◆ **EXERCISE REQUIREMENTS**
Convert the lines from the one containing "Open Báo cáo in the sidebar" through the final line, both included, into a Markdown table with the columns Row and Line. Omit blank lines.

◆ **SUPPLIED MATERIAL**
- - -

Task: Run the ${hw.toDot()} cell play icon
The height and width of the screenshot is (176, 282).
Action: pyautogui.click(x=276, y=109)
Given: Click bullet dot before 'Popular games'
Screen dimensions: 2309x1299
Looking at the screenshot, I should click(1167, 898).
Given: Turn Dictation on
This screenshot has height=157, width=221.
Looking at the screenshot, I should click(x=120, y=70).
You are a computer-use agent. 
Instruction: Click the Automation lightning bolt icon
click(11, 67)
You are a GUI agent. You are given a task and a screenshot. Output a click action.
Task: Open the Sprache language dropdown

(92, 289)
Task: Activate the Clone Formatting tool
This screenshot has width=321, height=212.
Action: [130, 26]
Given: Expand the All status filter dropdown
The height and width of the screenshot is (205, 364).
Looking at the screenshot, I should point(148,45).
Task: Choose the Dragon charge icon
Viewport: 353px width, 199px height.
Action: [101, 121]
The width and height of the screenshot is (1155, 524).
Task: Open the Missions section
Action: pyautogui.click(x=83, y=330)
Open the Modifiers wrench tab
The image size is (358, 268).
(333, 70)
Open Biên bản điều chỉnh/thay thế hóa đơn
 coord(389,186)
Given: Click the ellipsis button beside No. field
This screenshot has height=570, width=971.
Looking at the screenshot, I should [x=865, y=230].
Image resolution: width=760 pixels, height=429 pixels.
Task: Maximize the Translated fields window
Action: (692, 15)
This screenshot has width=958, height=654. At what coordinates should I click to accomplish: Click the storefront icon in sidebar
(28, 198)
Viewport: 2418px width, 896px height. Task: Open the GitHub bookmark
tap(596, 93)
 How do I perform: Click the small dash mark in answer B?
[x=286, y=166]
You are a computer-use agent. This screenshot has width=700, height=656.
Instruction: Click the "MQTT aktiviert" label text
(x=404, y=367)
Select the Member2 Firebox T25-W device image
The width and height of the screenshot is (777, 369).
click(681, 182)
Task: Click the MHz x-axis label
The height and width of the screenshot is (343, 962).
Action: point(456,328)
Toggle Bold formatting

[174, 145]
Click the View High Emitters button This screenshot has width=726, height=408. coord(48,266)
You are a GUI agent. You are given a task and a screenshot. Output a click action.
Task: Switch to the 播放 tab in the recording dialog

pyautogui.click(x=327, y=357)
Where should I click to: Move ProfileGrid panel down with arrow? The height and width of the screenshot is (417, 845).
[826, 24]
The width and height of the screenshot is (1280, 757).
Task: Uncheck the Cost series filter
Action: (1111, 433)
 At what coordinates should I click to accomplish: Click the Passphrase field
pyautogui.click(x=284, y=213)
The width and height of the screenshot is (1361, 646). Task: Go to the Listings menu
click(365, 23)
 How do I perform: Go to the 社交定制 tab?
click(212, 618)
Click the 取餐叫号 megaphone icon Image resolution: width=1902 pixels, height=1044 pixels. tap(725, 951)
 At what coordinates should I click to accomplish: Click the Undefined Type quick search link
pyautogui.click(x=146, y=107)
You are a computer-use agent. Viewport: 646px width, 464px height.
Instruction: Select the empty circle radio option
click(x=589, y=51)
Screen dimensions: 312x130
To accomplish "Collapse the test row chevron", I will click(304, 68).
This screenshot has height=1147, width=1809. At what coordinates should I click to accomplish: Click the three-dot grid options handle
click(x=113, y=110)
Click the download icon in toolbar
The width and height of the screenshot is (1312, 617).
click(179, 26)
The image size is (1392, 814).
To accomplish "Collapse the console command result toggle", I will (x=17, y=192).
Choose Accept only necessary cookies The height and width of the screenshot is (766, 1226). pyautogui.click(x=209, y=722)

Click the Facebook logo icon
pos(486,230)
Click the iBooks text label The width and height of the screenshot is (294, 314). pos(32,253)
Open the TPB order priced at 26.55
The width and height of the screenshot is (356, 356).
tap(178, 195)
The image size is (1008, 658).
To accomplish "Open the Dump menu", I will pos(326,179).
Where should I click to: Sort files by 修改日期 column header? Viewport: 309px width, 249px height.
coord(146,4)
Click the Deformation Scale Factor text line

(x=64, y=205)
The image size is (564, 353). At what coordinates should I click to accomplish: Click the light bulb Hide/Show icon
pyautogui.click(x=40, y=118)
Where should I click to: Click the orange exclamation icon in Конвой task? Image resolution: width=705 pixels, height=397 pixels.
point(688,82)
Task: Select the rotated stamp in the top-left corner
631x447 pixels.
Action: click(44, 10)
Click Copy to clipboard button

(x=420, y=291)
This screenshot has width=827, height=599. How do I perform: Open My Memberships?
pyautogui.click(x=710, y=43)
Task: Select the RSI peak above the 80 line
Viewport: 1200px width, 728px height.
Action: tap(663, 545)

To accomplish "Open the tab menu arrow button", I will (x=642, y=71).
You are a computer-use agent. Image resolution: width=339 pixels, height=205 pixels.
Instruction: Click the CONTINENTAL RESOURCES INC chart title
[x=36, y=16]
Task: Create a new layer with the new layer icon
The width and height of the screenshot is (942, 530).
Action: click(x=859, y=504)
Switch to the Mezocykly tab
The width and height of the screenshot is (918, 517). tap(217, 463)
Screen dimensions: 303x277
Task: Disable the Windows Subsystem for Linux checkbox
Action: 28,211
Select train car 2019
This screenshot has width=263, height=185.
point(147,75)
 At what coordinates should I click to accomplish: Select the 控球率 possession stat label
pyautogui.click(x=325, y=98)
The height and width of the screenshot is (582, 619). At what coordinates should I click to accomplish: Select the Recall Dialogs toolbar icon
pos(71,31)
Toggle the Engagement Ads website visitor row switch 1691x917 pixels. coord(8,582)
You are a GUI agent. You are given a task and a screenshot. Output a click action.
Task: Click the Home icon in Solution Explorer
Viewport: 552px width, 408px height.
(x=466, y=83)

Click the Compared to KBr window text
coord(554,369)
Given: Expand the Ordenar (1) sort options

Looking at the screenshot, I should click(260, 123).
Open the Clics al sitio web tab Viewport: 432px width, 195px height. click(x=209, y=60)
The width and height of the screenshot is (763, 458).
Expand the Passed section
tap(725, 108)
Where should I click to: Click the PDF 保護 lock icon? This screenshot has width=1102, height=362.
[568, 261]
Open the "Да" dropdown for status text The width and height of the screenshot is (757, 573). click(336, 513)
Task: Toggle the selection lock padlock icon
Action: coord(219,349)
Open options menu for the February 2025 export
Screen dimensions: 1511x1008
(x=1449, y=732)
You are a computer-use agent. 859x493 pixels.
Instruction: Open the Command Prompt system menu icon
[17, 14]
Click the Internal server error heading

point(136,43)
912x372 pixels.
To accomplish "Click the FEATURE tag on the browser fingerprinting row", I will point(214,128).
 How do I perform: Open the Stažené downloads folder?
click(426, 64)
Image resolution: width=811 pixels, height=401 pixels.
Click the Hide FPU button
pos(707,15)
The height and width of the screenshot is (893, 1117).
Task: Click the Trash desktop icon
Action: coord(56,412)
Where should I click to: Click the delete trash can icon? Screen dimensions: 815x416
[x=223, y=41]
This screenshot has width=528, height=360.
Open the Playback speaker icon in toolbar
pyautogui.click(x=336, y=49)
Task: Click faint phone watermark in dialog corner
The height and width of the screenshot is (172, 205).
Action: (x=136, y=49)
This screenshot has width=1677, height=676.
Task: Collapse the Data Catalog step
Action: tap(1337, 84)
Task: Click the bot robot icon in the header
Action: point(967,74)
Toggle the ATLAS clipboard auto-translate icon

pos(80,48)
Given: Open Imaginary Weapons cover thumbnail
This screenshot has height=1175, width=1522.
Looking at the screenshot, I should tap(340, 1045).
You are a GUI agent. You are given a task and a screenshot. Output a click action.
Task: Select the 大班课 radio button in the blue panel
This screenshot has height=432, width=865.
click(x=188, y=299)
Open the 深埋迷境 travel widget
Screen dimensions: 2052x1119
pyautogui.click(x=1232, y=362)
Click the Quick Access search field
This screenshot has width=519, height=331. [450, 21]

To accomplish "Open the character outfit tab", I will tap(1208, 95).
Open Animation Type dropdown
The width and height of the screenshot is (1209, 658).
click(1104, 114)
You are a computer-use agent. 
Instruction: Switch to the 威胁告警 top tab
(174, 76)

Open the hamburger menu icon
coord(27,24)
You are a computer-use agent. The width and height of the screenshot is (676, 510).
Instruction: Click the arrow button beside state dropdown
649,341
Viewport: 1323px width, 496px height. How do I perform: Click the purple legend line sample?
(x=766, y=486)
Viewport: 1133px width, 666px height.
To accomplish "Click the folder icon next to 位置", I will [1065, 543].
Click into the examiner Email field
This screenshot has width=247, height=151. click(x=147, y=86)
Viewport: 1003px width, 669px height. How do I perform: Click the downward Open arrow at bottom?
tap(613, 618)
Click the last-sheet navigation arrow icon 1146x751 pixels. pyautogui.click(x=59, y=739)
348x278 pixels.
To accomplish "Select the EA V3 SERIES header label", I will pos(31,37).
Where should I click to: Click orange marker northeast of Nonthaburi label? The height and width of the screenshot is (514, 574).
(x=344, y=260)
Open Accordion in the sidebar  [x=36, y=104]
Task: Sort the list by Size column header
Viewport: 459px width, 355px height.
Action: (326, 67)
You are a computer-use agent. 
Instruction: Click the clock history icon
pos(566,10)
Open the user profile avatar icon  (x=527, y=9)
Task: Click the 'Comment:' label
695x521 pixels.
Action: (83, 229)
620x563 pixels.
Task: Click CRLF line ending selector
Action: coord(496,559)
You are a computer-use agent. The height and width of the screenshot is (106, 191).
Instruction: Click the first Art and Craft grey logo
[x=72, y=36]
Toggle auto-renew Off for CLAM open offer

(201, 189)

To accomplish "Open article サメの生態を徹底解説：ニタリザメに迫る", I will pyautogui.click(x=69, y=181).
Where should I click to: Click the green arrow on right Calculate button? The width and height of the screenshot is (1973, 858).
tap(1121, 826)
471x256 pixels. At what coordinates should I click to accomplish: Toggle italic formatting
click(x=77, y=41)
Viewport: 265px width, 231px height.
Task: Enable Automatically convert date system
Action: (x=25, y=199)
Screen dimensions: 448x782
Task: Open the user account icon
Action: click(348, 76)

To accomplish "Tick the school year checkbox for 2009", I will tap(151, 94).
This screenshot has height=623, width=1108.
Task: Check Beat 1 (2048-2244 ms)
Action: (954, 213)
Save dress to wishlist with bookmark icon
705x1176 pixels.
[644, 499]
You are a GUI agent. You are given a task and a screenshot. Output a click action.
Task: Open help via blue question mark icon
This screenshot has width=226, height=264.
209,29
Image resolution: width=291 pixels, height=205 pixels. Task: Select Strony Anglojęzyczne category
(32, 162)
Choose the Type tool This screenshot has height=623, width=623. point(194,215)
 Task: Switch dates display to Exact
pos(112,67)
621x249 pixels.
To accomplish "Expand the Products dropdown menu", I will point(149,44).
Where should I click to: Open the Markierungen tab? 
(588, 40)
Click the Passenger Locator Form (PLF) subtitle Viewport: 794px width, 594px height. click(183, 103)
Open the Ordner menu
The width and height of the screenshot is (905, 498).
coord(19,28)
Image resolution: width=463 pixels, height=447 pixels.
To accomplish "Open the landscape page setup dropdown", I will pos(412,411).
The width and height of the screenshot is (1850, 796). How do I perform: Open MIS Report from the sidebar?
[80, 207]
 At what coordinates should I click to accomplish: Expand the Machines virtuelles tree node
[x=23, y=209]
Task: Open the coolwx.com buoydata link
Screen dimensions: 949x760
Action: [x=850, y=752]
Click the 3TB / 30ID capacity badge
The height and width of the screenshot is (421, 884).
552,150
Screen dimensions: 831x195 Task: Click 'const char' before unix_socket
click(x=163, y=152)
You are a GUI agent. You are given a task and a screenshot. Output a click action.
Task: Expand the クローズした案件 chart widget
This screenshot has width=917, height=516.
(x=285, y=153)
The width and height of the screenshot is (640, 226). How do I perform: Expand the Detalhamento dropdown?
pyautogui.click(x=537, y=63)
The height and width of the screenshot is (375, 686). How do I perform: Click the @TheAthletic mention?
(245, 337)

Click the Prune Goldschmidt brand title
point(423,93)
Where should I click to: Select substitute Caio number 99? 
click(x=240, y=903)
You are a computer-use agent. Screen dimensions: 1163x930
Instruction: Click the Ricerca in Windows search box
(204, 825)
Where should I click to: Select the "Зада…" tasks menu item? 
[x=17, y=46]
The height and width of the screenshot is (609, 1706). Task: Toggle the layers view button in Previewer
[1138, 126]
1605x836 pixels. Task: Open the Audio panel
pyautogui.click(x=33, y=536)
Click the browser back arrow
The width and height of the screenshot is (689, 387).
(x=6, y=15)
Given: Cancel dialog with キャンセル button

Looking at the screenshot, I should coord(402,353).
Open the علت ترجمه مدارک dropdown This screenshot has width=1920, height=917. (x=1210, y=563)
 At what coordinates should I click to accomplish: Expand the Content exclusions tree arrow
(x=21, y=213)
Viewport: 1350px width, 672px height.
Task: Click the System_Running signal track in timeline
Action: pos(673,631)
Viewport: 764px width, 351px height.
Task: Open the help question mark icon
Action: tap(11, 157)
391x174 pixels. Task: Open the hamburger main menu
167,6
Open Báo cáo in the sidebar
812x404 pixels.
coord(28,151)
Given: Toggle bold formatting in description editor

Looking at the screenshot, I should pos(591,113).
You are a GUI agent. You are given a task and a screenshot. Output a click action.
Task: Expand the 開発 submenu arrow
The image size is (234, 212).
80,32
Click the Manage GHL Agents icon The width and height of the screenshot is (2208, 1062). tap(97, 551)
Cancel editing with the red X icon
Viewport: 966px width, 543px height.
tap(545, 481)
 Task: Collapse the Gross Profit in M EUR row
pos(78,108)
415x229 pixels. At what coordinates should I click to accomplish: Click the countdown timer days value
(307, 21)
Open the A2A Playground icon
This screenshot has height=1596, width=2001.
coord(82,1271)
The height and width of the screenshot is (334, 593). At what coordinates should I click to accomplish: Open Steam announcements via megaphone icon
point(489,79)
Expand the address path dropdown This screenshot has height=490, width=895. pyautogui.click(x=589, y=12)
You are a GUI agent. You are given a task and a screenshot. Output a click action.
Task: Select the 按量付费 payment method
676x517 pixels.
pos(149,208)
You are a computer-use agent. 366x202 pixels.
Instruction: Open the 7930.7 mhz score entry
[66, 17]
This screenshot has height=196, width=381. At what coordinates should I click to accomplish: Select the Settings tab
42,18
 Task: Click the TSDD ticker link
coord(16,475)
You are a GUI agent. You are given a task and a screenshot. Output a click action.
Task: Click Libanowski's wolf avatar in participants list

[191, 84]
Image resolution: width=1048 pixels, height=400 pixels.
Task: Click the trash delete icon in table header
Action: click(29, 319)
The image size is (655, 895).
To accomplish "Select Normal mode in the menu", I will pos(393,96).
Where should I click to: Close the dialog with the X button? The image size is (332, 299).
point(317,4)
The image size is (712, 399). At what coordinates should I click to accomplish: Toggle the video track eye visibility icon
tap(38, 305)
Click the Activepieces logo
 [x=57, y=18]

- - -

◆ **OUTPUT OF THE TASK**
| Row | Line |
|---|---|
| 1 | Open Báo cáo in the sidebar |
| 2 | 812x404 pixels. |
| 3 | coord(28,151) |
| 4 | Given: Toggle bold formatting in description editor |
| 5 | Looking at the screenshot, I should pos(591,113). |
| 6 | You are a GUI agent. You are given a task and a screenshot. Output a click action. |
| 7 | Task: Expand the 開発 submenu arrow |
| 8 | The image size is (234, 212). |
| 9 | 80,32 |
| 10 | Click the Manage GHL Agents icon The width and height of the screenshot is (2208, 1062). tap(97, 551) |
| 11 | Cancel editing with the red X icon |
| 12 | Viewport: 966px width, 543px height. |
| 13 | tap(545, 481) |
| 14 |  Task: Collapse the Gross Profit in M EUR row |
| 15 | pos(78,108) |
| 16 | 415x229 pixels. At what coordinates should I click to accomplish: Click the countdown timer days value |
| 17 | (307, 21) |
| 18 | Open the A2A Playground icon |
| 19 | This screenshot has height=1596, width=2001. |
| 20 | coord(82,1271) |
| 21 | The height and width of the screenshot is (334, 593). At what coordinates should I click to accomplish: Open Steam announcements via megaphone icon |
| 22 | point(489,79) |
| 23 | Expand the address path dropdown This screenshot has height=490, width=895. pyautogui.click(x=589, y=12) |
| 24 | You are a GUI agent. You are given a task and a screenshot. Output a click action. |
| 25 | Task: Select the 按量付费 payment method |
| 26 | 676x517 pixels. |
| 27 | pos(149,208) |
| 28 | You are a computer-use agent. 366x202 pixels. |
| 29 | Instruction: Open the 7930.7 mhz score entry |
| 30 | [66, 17] |
| 31 | This screenshot has height=196, width=381. At what coordinates should I click to accomplish: Select the Settings tab |
| 32 | 42,18 |
| 33 |  Task: Click the TSDD ticker link |
| 34 | coord(16,475) |
| 35 | You are a GUI agent. You are given a task and a screenshot. Output a click action. |
| 36 | Task: Click Libanowski's wolf avatar in participants list |
| 37 | [191, 84] |
| 38 | Image resolution: width=1048 pixels, height=400 pixels. |
| 39 | Task: Click the trash delete icon in table header |
| 40 | Action: click(29, 319) |
| 41 | The image size is (655, 895). |
| 42 | To accomplish "Select Normal mode in the menu", I will pos(393,96). |
| 43 | Where should I click to: Close the dialog with the X button? The image size is (332, 299). |
| 44 | point(317,4) |
| 45 | The image size is (712, 399). At what coordinates should I click to accomplish: Toggle the video track eye visibility icon |
| 46 | tap(38, 305) |
| 47 | Click the Activepieces logo |
| 48 |  [x=57, y=18] |